What would it take for us to work on building the City of God? A City of Peace—a city without violence, without oppression, based on justice, full of compassion. A city where people had enough to eat, places to live, meaningful work. A city that worshipped—a city that was humble enough to see its strengths as a gift and not ane entitlement? Can we imagine that? Jesus can. Jesus can imagine a Jerusalem that is so different than what it was—so different than what it is, which is why he is so devastated in today’s Gospel. Jesus can imagine a New York City so different than what it is.
There’s a wonderful hymn text about this… it’s at number 582 in your hymnals, but I’ll read it now.

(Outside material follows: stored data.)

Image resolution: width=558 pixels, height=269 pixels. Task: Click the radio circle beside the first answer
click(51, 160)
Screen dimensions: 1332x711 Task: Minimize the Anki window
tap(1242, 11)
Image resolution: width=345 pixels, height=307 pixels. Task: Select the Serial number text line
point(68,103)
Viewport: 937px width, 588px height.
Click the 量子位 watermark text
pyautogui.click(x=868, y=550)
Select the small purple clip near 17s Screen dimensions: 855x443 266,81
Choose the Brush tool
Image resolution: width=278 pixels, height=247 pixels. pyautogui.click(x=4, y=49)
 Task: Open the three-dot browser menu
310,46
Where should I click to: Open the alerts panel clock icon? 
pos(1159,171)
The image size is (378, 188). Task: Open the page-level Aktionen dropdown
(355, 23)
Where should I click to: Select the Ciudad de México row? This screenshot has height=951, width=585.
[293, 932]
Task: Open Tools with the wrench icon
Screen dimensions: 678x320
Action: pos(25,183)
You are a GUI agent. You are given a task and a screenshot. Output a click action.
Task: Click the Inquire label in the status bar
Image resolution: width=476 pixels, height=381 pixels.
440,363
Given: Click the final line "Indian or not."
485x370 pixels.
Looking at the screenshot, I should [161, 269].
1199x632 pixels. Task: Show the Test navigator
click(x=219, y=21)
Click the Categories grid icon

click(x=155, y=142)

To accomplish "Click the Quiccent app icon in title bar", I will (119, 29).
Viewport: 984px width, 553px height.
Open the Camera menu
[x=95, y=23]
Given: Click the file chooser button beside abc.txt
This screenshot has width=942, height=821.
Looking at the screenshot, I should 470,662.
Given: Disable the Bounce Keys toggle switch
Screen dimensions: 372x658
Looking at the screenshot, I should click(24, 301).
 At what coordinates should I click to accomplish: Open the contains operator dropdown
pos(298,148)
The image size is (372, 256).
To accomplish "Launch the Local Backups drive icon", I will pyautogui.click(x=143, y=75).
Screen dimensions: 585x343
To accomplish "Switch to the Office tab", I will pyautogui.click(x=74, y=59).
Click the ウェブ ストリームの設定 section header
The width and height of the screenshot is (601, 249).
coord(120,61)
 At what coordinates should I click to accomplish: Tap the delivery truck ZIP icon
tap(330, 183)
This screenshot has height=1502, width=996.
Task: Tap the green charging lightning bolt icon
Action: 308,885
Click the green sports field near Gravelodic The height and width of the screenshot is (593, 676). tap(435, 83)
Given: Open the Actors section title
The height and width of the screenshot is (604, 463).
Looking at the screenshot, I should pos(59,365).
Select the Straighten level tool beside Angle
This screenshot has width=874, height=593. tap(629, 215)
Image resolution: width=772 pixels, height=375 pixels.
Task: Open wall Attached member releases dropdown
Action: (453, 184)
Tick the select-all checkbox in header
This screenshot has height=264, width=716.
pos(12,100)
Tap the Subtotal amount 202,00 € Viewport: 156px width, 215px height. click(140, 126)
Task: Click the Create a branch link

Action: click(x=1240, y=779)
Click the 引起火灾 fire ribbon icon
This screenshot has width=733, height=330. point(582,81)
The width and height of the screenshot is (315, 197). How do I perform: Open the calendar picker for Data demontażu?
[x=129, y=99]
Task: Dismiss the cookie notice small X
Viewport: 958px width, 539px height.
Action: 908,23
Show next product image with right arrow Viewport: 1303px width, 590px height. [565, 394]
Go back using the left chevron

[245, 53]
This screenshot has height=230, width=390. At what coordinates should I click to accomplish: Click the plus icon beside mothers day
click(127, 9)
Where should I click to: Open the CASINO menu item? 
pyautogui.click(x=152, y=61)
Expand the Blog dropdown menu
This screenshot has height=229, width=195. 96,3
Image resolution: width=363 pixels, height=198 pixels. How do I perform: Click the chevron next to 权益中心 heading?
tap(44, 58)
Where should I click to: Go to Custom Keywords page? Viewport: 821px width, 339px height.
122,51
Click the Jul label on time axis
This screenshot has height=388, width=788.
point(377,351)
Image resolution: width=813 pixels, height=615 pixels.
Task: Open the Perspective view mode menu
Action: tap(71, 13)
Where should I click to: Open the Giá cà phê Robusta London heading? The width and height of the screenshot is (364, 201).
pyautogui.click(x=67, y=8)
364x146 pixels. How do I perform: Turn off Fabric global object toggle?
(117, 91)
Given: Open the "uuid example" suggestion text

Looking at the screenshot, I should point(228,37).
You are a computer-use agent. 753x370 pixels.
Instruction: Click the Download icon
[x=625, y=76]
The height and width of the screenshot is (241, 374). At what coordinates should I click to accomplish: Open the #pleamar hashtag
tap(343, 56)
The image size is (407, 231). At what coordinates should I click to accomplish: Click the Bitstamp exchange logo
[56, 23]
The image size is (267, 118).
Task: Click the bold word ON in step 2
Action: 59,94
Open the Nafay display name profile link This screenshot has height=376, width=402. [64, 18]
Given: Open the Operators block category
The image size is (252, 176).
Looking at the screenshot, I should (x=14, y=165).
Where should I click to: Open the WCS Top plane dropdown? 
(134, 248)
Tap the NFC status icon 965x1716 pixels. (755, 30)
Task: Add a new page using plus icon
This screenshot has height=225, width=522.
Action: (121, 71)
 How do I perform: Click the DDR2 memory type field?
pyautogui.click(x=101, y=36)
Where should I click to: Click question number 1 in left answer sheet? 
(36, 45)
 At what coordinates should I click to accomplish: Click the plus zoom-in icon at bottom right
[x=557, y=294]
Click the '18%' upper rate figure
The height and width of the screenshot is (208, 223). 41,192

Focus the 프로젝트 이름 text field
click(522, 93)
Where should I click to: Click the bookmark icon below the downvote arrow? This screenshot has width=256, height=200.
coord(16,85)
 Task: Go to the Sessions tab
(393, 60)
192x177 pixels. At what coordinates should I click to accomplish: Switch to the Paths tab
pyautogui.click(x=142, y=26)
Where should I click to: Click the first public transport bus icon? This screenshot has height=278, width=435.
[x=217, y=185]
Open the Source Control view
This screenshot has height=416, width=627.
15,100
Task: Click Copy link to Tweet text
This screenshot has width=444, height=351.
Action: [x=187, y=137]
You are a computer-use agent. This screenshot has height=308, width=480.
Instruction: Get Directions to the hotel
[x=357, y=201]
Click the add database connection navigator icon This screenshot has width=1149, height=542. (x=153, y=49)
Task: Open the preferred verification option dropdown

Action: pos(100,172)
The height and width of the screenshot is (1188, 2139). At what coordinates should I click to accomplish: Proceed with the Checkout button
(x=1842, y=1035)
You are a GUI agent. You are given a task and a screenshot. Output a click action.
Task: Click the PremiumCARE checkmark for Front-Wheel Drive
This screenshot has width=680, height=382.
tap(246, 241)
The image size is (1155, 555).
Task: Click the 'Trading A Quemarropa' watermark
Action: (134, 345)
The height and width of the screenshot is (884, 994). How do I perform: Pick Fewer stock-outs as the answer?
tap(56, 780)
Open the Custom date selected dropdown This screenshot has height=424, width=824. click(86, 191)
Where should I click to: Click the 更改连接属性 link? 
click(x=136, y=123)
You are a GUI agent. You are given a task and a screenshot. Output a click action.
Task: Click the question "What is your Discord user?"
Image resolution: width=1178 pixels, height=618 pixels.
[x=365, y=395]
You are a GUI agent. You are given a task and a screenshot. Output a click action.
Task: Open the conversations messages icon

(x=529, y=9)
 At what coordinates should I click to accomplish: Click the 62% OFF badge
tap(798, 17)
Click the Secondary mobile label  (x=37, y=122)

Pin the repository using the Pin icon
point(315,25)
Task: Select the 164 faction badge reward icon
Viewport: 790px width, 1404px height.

It’s a vision of the heavenly city connected to our own cities—and written at the time of the Social Gospel movement, which obviously influenced it:
O holy city, seen of John, where Christ the Lamb, doth reign,
within whose foursquare walls shall come no night nor need, nor pain,
and where the tears are wiped from eyes that shall not weep again!
O shame to us who rest content while lust and greed for gain
in street and shop and tenement wring gold from human pain,
and bitter lips in blind despair cry “Christ hath died in vain!”
Give us, O God, the strength to build the city that hath stood
too long a dream, whose laws are love, whose crown is servanthood,
and where the sun that shineth is God’s grace for human good.
Already in the mind of God that city riseth fair:
lo, how its splendor challenges the souls that greatly dare—
yea, bids us seize the whole of life and build its glory there.